If the answer is ‘yes’ to all three questions – it should allow you to create a global trade finance system environment in one central location, roll the solution out rapidly to other countries (in a matter of days, not months or years) and be able to quickly localise the solution for each market. The localisation is achieved using business rules which experts within the bank can easily configure themselves – without any changes to the source code. Because the solution is centrally managed, the net effect is that you no longer need a team of local experts in each country to support the IT system – delivering significant cost savings.
The use of one single, global source code ensures that all new developments and testing can be managed by the central team in close partnership with the IT system supplier. This in turn reduces the need for costly project resources and development risk, while ensuring high quality standards are maintained across the globe, and that no country falls behind.
“By managing its entire global trade finance business, across 10 countries, in a single global environment situated in the Netherlands, ABN AMRO estimates that it has reduced the IT costs associated with running its trade finance operations by at least 50%”
By managing its entire global trade finance business, across 10 countries, in a single global environment situated in the Netherlands, ABN AMRO estimates that it has reduced the IT costs associated with running its trade finance operations by at least 50%. Frans Westdorp, business developer Trade Finance at ABN AMRO believes having good, efficient IT systems in place in a shrinking trade finance market is essential in helping reduce the bank’s cost base to compete more effectively.

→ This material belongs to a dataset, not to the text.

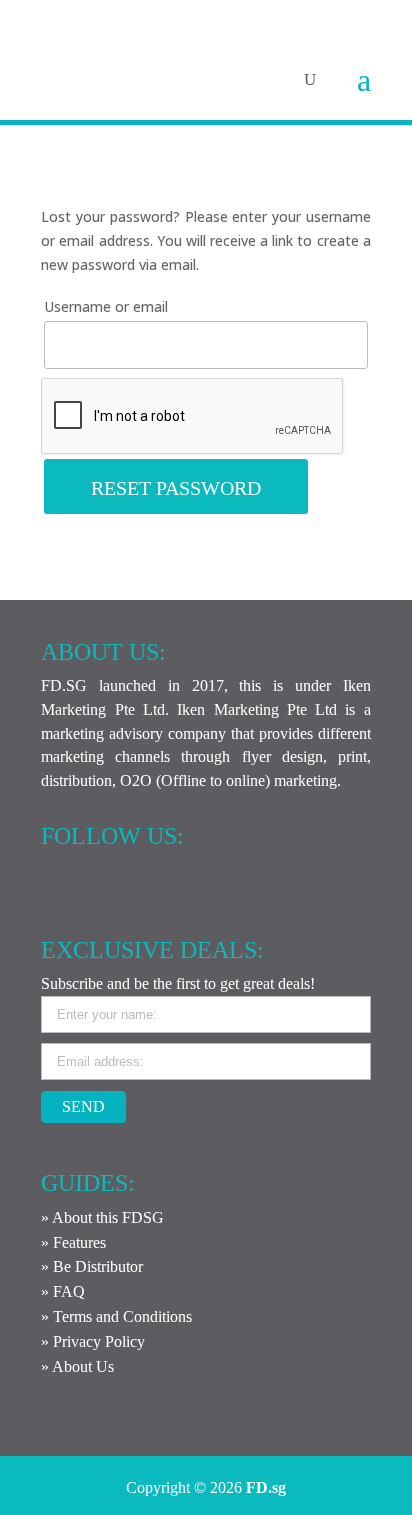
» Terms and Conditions (116, 1316)
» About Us (77, 1366)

Embracing the future – from blockchain to digital transformation
There’s no doubt that the future of trade finance will be driven by technology. The way we interact with technology in our daily lives as consumers is already filtering through to the corporate world. It’s raising expectations and driving change.
The digital exchange of documentation is key to improving customer service and driving down costs industry-wide. To deliver on its promise, digitalisation must be applied to all stages of the trade finance process end to end – enabling paperless trade, and supporting the electronic creation, checking, approval and signing of trade finance documents. Everyone from exporters and importers, to banks, shipping companies, inspection firms, ports, customs agencies and insurance companies will all stand to benefit from better services.

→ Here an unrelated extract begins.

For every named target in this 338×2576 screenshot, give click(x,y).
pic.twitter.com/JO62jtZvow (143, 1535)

Banks’ appetite to change the way the trade finance industry operates is demonstrated by the number of blockchain initiatives underway. But to deliver on the benefits, it’s essential that banks have trade finance IT systems that can keep up and that can handle all the associated back office administrative tasks in real time. A global IT system that maintains one central data repository will be crucial to success.
To sum up, implementing a single global trade finance IT system that replaces disjointed legacy and hardcoded bespoke system is a fundamental step in helping banks prepare and adapt to future challenges. Advantages, to name a few, include: the ease with which updates can be rolled out; consistency and standardisation across a bank’s global operations; a central repository for all information; and significantly reduced cost of ownership over the long term.
If you can’t answer ‘yes’ to the questions posed earlier – think again. It’s time for a new approach.